───── ENTRIES SUPPLIED ─────

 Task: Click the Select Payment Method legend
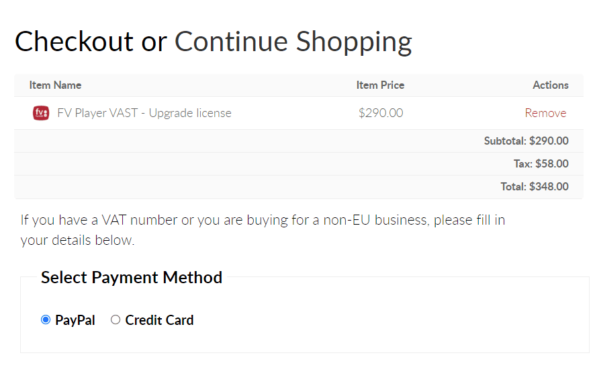(x=132, y=277)
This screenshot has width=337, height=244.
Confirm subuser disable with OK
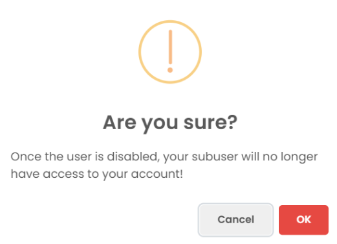coord(303,220)
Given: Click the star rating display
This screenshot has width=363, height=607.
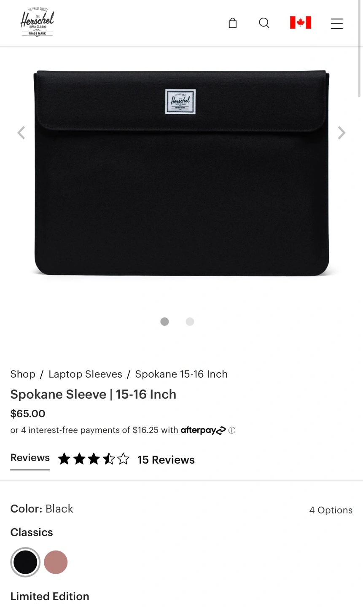Looking at the screenshot, I should (94, 459).
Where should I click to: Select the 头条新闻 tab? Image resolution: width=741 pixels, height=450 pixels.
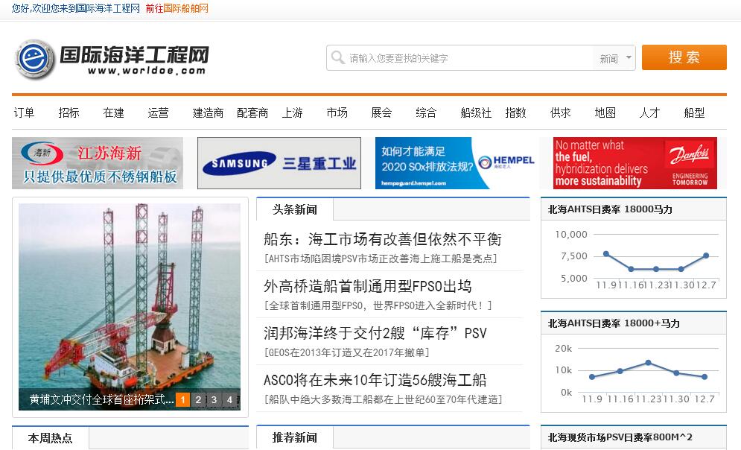(295, 209)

─────

◆ WORK REQUIRED ◆
Repeat the preceding records precisely, and leave every picture out of the copy.

◆ YOUR RESPONSE ◆
 Task: Click the Select Payment Method legend
(x=132, y=277)
This screenshot has width=337, height=244.
Confirm subuser disable with OK
coord(303,220)
Given: Click the star rating display
This screenshot has width=363, height=607.
Looking at the screenshot, I should (94, 459).
Where should I click to: Select the 头条新闻 tab? Image resolution: width=741 pixels, height=450 pixels.
(295, 209)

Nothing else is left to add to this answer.